PEN Türkiye, 1 Eylül Dünya Barış Günü’ne ait bir açıklama yaptı.
“Yalnızca 1 Eylül değil, her gün Barış Günü olsun!” başlıklı açıklamada şu sözler yer aldı:
“Dünyada savaşsız günler de olacağının umudunu asla yitirmiyoruz. Lakin, en yakın hudutlarımızdan başlayarak her yerde savaş var, Türkiye de bir savaşın içinde, vaktiyle atıldığı, artık kendisini kurtaramadığı bir savaş bu. Savaş ağaları, lordları, büyük devletler, savaştan beslenen büyük bir yapı varken barış olur mu?

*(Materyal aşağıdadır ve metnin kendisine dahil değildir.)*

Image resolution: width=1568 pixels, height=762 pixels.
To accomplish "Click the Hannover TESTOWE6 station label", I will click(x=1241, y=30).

Dünyada barış yok, ülkede de toplumsal barış yok! Uzun yıllardır ayırıcı, kutuplaştırıcı bir lisanla Türkiye’yi getirdikleri durum bu, en tehlikeli olan şey, laik ve dindar ayrımı.
Laikler, sekülerler, beyazlar diye yazıyorlar, konuşuyorlar, bu türlü niteledikleri kısımlar de onlara dinbazlar diyor. İki tarafın da birbirleri için kullandıkları daha ağır sözcükler de var!
“BUNU SÖYLEMEK HANGİ KİTABA SIĞAR?”
Şimdi de okulları ayırmaya çalışıyor bu ötekileştirici, bölücü lisan. Karma eğitim bu millete dayatılmışmış, taciz olurmuş, tarikatlarda, cemaatlerde, yurtlarda çocuklar hocaların, pirlerin tacizine uğrarken, bunu söylemek hangi kitaba sığar?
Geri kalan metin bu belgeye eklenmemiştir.